_TASK REQUIREMENTS_: Which of the lines below contain the word "should", with capitalization matching? Pull out each of those lines and copy it in full.

_GIVEN INFORMATION_:
::::::

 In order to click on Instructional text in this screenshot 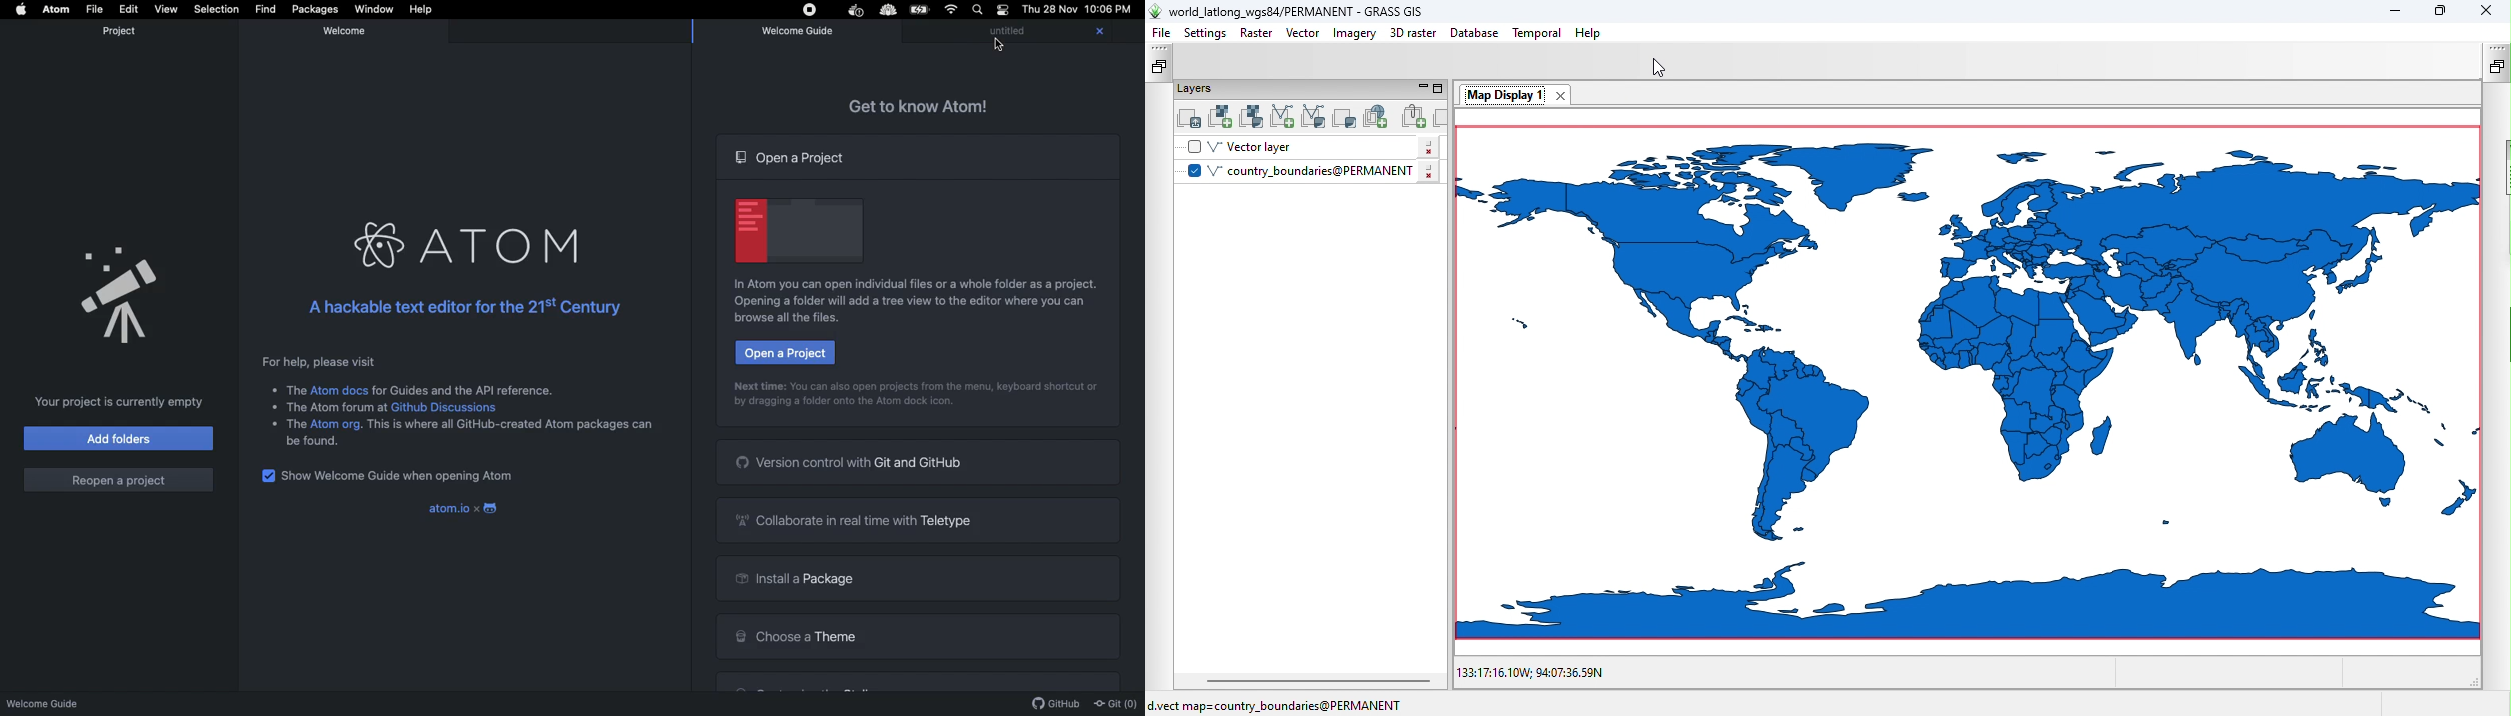, I will do `click(914, 283)`.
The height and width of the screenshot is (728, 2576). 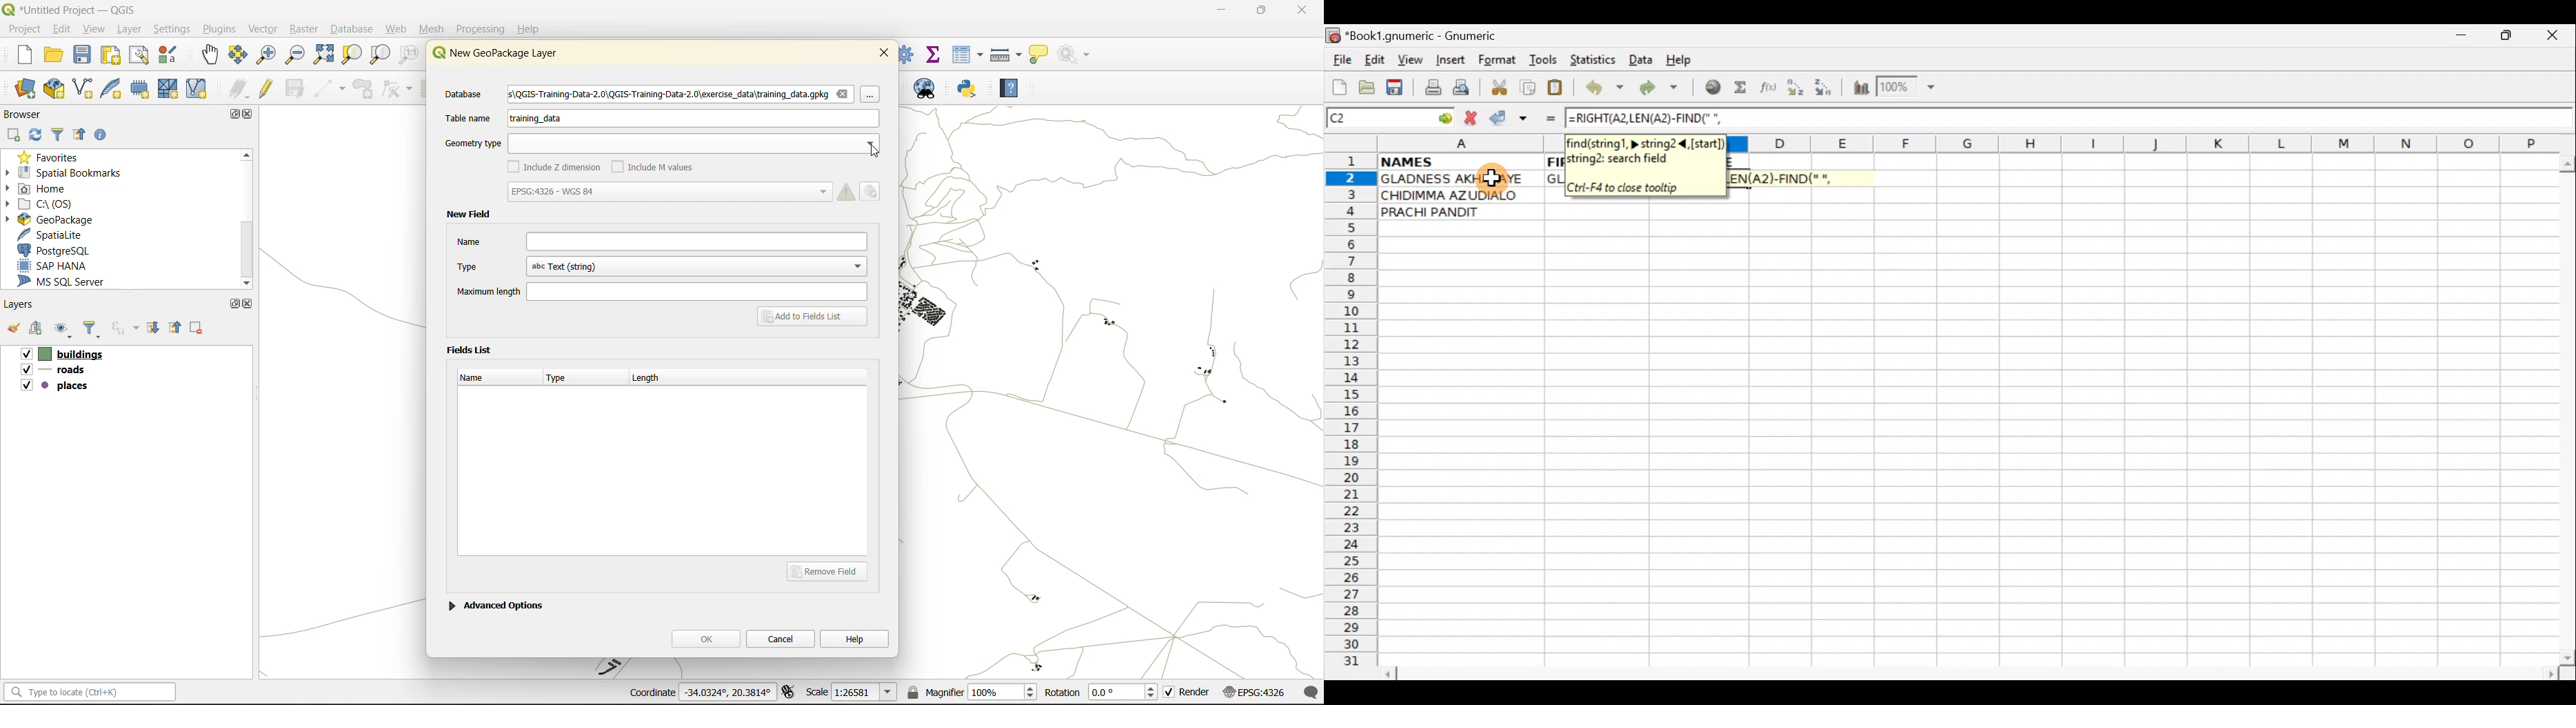 I want to click on Rows, so click(x=1351, y=415).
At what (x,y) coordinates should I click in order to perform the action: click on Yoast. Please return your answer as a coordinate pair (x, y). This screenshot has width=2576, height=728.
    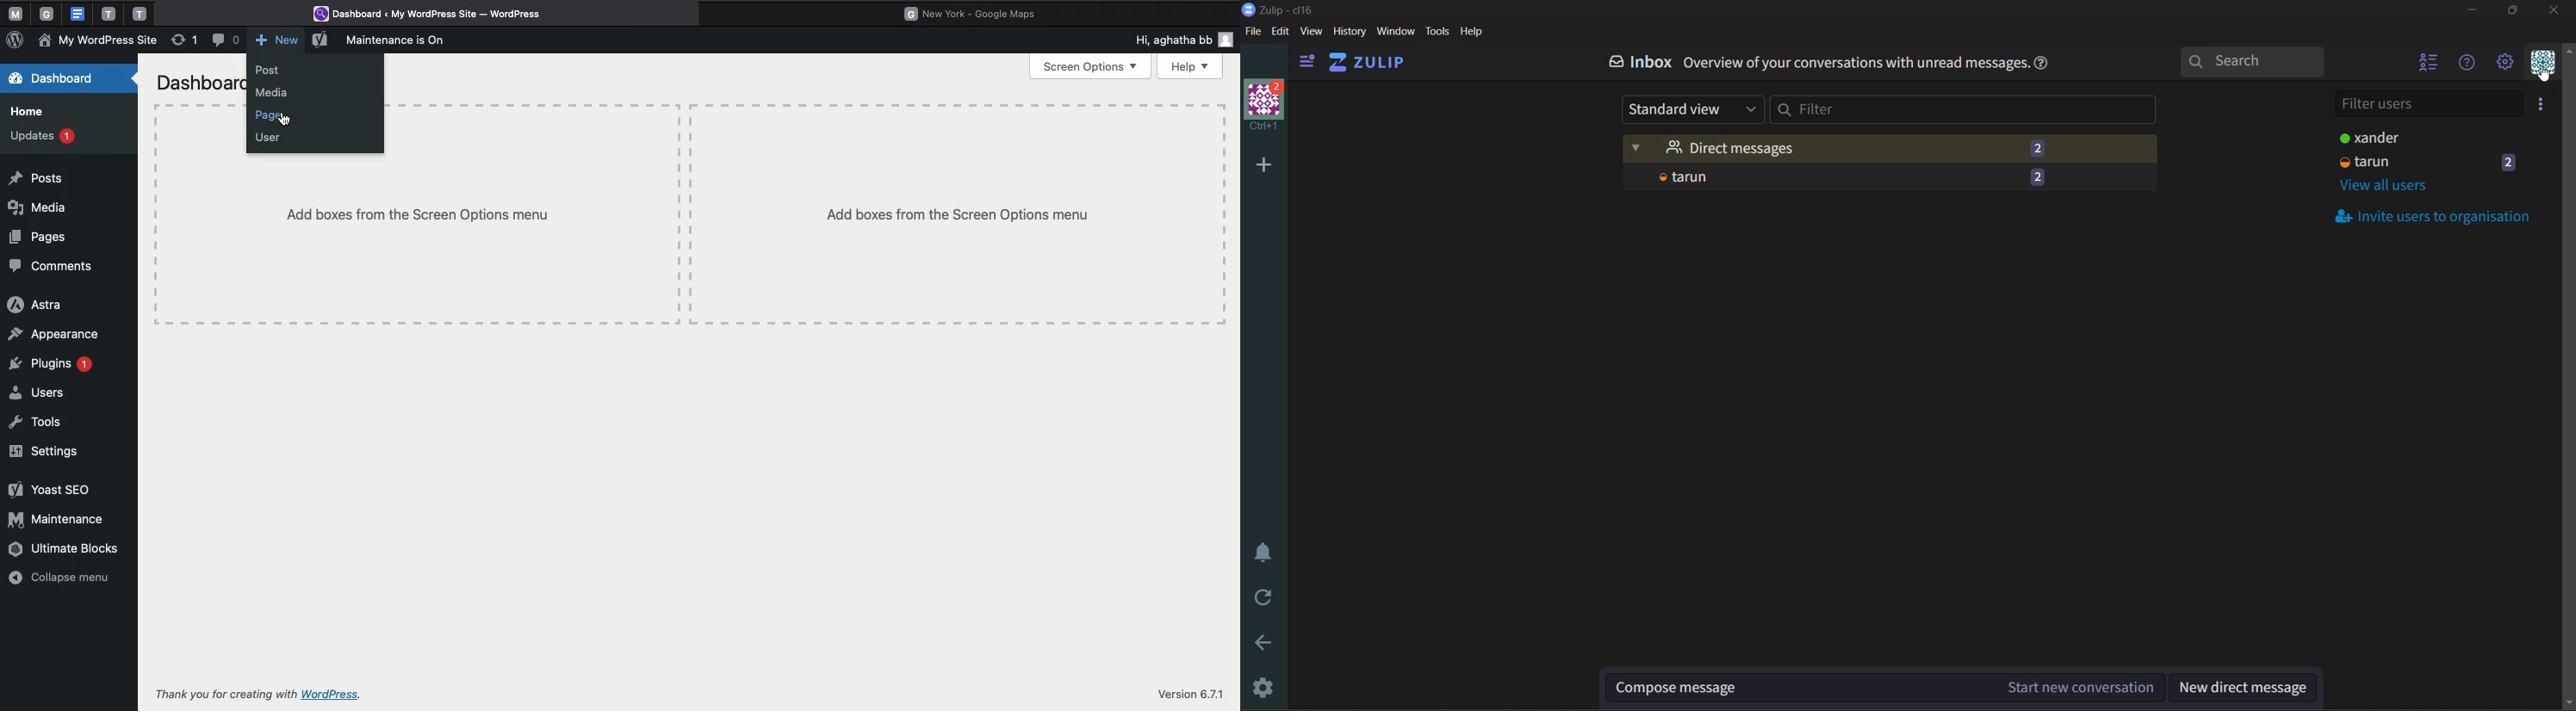
    Looking at the image, I should click on (47, 492).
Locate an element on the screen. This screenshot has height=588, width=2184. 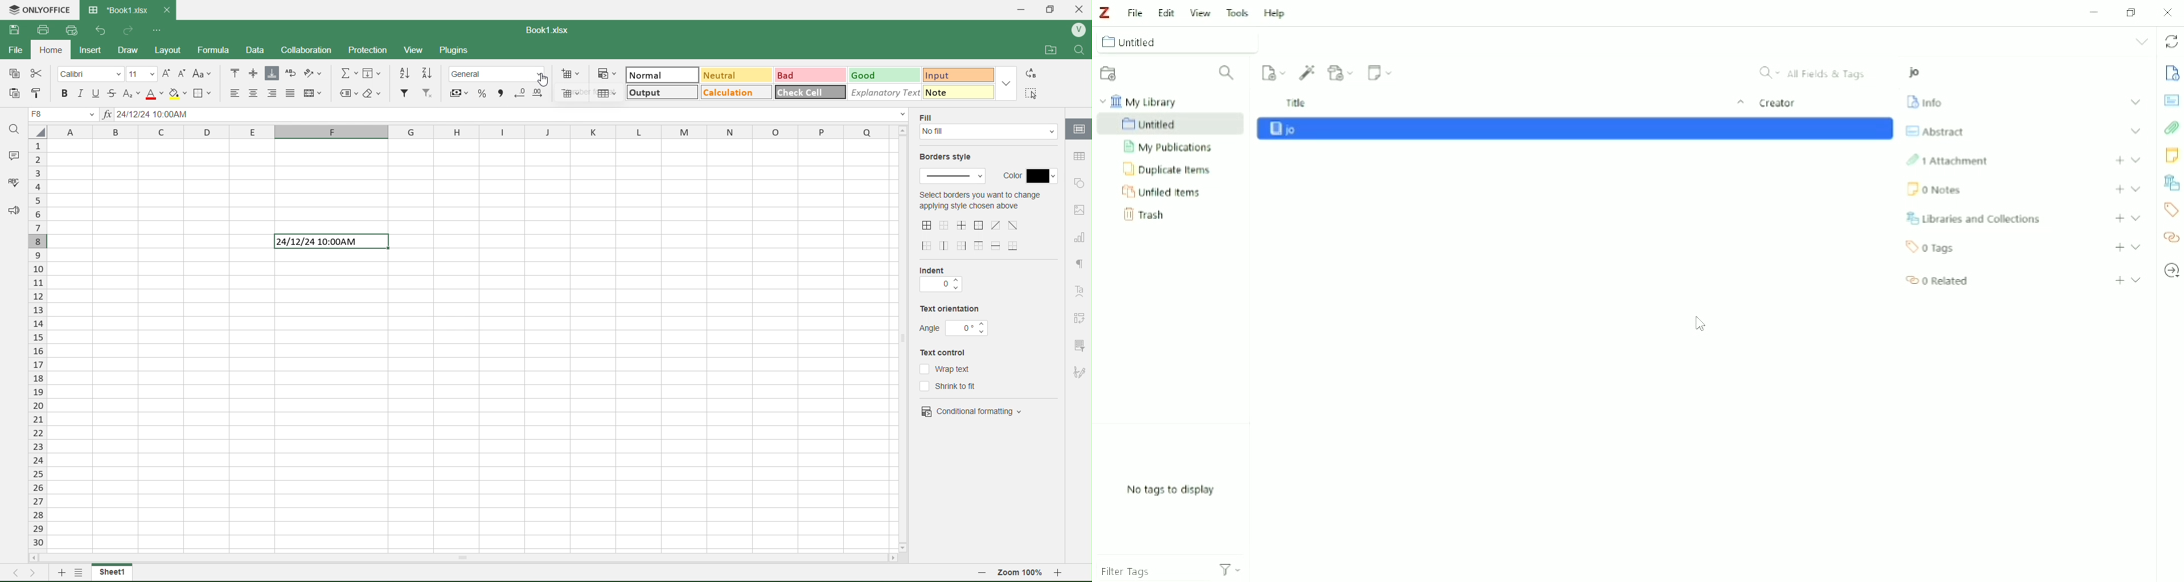
top border is located at coordinates (979, 245).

::::::

_EXERCISE ANSWER_:
At what (x,y) coordinates should I click in order to perform the action: click on Yoast. Please return your answer as a coordinate pair (x, y). This screenshot has width=2576, height=728.
    Looking at the image, I should click on (47, 492).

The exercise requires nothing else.